Une chose digne de remarque, c’est qu’il méditait à cette époque la conquête de l’Algérie ; mais pour n’exciter la jalousie de personne, et n’être pas accusé de pensées ambitieuses, il voulait accomplir ce projet avec le concours des puissances maritimes, qui se seraient liguées pour chasser les Barbaresques de la côte d’Afrique, et naturaliser sous ce ciel méridional le sucre, le café, le coton et toutes les denrées coloniales. C’était Joseph Bonaparte qui avait conçu le projet : le premier consul l’avait fort approuvé, et s’en occupait avec l’ardeur qu’il mettait en toutes choses. Il sentait vivement la honte qu’il y avait pour l’Europe d’avoir à sa porte un repaire de pirates auxquels de puissantes nations ne rougissaient pas de payer tribut. La proposition de coopérer avec lui à la conquête simultanée de l’Afrique du Nord fut faite par le premier consul à plusieurs puissances continentales. L’Espagne seule montra quelque bonne volonté à le seconder.
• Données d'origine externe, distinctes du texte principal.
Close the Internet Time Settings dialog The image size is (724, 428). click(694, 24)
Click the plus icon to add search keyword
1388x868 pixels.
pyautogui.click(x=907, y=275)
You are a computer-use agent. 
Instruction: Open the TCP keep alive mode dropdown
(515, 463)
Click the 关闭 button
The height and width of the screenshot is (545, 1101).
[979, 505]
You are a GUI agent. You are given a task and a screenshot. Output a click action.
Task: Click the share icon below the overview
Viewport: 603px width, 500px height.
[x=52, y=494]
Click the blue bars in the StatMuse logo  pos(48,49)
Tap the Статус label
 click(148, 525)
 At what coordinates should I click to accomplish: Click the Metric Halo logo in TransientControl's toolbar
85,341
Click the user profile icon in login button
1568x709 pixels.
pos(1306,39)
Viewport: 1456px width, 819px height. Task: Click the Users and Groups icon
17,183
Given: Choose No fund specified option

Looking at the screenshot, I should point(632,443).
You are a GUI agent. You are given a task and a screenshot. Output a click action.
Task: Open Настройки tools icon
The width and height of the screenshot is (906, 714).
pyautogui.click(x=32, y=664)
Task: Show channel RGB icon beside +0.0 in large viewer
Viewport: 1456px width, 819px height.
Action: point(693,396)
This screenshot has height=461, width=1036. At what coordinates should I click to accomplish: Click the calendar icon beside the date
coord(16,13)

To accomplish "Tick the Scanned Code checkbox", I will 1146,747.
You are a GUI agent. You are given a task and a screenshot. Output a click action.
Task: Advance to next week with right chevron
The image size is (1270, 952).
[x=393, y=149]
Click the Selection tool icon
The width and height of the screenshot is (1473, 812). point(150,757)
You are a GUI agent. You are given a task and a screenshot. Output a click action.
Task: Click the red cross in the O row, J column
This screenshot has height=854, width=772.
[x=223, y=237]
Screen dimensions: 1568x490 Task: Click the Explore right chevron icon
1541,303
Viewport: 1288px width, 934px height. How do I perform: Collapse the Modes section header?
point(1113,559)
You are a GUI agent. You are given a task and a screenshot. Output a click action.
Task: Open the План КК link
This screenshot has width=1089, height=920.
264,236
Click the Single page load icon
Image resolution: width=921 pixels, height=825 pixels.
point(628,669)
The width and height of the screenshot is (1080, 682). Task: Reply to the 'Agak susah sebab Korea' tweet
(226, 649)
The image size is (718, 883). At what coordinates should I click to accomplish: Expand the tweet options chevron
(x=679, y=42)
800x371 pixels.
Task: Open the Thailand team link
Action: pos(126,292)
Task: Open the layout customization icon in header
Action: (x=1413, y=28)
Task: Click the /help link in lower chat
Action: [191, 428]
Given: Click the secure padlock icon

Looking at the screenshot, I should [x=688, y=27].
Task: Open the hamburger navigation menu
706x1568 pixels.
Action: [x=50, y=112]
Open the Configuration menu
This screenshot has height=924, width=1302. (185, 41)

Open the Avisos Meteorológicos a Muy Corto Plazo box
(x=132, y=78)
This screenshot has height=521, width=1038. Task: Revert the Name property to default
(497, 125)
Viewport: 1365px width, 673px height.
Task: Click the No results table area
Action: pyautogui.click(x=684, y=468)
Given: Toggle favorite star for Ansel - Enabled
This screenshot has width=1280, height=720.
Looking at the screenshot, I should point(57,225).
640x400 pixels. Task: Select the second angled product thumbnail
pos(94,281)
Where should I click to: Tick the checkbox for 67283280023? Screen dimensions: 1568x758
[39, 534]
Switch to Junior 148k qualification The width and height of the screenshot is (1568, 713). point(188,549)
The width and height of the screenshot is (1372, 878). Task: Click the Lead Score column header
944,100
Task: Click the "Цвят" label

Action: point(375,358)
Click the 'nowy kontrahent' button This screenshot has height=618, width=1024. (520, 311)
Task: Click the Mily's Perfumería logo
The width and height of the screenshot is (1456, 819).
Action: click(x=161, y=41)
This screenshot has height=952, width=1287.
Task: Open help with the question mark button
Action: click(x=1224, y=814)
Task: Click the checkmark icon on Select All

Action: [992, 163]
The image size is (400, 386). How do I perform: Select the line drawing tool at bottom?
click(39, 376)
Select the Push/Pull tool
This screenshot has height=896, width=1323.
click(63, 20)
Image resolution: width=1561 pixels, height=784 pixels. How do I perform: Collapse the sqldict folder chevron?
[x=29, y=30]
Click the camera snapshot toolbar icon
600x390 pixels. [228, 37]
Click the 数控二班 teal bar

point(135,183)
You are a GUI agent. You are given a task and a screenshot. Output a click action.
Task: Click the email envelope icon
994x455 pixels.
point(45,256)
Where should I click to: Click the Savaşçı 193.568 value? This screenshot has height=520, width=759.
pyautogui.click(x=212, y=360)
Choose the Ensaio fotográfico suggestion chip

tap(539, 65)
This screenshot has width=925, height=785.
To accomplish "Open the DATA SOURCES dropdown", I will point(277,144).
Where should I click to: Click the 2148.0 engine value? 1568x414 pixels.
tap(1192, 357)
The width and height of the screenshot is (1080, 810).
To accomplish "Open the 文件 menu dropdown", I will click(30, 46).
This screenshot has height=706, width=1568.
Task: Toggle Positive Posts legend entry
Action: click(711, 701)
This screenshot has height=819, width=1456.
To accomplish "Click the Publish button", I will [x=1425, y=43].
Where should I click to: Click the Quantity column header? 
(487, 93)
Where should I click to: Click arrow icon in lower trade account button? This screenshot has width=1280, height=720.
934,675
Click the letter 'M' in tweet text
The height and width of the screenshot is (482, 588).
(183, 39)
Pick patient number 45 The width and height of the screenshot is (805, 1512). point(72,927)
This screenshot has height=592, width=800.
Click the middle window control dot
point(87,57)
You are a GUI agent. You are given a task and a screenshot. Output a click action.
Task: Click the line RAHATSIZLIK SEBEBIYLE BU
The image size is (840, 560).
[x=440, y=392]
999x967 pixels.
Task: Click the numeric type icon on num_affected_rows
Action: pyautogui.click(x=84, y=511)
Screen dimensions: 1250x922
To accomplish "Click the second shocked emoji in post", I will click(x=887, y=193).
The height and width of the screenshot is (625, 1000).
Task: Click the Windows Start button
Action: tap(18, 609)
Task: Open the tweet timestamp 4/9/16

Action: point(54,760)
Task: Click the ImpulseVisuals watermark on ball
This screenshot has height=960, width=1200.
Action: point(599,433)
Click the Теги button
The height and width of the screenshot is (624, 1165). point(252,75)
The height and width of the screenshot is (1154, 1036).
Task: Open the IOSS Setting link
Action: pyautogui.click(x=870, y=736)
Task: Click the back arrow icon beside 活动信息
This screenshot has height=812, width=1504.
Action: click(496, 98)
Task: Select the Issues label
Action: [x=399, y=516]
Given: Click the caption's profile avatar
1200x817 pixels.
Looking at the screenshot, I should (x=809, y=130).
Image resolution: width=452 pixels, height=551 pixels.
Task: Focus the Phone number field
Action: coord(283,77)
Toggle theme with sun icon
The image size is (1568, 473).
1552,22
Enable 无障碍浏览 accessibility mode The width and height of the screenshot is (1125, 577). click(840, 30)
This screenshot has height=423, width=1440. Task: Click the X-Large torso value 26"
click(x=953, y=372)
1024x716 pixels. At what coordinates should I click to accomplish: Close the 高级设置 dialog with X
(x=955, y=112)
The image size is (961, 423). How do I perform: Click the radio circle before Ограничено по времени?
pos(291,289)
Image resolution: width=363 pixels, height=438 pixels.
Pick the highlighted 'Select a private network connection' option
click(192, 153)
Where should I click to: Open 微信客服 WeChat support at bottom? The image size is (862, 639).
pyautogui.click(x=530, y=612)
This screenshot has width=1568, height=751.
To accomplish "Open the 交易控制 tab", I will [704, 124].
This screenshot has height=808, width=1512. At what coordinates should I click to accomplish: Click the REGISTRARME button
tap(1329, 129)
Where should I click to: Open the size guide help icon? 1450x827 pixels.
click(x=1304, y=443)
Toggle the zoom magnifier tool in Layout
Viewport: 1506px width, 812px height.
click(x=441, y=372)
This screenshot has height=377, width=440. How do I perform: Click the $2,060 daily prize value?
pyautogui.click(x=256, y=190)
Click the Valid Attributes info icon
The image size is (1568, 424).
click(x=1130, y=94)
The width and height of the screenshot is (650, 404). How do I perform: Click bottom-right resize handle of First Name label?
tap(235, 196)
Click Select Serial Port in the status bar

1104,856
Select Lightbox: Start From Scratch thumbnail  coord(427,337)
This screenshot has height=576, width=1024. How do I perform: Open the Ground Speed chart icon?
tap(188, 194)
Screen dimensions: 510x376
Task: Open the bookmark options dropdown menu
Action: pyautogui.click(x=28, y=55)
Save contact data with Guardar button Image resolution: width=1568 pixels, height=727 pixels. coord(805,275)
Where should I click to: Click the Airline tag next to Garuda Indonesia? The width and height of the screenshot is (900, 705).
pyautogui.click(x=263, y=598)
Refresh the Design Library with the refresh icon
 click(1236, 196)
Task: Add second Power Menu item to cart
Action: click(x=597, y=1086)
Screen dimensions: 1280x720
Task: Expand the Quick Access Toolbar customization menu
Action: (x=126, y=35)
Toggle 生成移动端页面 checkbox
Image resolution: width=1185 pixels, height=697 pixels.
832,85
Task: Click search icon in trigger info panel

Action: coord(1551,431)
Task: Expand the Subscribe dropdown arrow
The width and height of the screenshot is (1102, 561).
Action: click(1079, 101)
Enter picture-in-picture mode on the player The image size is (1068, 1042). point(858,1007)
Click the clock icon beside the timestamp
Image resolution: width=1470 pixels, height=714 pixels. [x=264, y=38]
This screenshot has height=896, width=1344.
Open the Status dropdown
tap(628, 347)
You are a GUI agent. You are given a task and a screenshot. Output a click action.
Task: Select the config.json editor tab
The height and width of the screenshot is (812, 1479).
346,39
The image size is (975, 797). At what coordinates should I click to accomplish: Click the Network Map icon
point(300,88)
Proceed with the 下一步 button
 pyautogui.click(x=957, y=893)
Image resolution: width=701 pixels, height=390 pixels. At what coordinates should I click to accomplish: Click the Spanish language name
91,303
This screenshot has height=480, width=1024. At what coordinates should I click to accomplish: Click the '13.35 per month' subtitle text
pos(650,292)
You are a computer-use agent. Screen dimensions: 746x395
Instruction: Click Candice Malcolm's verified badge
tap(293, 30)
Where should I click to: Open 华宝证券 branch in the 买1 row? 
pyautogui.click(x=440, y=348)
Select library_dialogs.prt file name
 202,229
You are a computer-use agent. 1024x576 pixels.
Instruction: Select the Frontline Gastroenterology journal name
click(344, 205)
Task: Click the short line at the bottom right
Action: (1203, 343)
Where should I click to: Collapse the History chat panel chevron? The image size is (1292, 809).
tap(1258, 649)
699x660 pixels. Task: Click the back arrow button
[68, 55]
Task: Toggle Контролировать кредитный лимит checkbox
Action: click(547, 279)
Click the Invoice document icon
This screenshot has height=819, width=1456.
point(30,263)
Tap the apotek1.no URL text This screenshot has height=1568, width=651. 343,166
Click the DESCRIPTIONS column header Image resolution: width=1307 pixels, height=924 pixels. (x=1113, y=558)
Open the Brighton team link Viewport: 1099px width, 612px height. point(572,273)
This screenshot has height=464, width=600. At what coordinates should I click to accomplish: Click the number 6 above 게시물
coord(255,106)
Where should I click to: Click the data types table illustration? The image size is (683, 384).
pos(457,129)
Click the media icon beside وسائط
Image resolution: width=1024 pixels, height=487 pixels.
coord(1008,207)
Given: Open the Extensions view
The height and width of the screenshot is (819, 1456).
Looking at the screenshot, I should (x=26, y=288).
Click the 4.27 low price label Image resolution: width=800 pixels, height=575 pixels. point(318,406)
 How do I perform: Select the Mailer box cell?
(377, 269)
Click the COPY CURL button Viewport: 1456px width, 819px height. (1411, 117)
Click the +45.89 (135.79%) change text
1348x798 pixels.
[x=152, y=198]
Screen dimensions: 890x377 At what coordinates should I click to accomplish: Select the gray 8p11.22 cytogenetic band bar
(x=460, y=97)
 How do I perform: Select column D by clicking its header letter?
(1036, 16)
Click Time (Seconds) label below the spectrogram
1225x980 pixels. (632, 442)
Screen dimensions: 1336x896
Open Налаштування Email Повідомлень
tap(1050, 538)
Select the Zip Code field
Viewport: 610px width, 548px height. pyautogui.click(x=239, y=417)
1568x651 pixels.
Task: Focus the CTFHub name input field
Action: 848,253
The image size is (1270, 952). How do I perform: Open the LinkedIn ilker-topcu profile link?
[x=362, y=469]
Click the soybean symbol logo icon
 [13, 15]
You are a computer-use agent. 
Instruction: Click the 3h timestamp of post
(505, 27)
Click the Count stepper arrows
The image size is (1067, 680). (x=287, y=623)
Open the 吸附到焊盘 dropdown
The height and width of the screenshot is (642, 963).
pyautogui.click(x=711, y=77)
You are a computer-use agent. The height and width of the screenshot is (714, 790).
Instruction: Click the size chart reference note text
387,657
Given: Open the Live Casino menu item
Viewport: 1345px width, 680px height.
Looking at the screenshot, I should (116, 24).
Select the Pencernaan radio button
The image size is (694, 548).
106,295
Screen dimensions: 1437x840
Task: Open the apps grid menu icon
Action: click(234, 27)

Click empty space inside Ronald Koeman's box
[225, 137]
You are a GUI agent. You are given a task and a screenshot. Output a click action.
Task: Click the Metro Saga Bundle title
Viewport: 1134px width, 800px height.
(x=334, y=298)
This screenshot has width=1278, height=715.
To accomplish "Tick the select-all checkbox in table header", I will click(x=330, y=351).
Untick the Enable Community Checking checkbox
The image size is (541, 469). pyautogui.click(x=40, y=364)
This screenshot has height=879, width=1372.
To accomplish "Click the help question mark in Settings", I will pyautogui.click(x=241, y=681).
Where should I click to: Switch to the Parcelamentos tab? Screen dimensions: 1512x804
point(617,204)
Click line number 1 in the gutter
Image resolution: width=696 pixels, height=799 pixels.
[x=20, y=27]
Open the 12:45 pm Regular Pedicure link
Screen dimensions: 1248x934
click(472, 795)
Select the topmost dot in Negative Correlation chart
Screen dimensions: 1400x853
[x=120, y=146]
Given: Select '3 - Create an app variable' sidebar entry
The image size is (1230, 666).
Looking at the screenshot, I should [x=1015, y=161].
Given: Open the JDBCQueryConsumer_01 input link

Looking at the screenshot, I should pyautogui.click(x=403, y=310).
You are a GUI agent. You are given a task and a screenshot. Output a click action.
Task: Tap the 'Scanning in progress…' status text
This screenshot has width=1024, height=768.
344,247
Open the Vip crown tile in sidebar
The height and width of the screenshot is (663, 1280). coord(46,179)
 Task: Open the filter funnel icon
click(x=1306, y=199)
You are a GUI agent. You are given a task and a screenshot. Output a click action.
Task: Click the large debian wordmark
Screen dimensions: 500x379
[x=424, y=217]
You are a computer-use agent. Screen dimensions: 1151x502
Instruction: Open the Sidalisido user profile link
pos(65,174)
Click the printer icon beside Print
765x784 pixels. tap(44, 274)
Badia, voyageur instruit et très aventureux, plus connu sous le nom d’Ali-bey, fut envoyé par le cabinet de Madrid pour explorer ces contrées ; Les autres gouvernements accueillirent avec indifférence ou même avec défiance les propositions du premier consul.
Quelques-uns assurent que ce projet d’expédition fut une des causes de la rupture de la paix - Baron de Meneval Souvenirs historiques –.
Quoi qu’il en soit, les grands événements qui survinrent empêchèrent Bonaparte de donner suite à une pensée éminemment civilisatrice.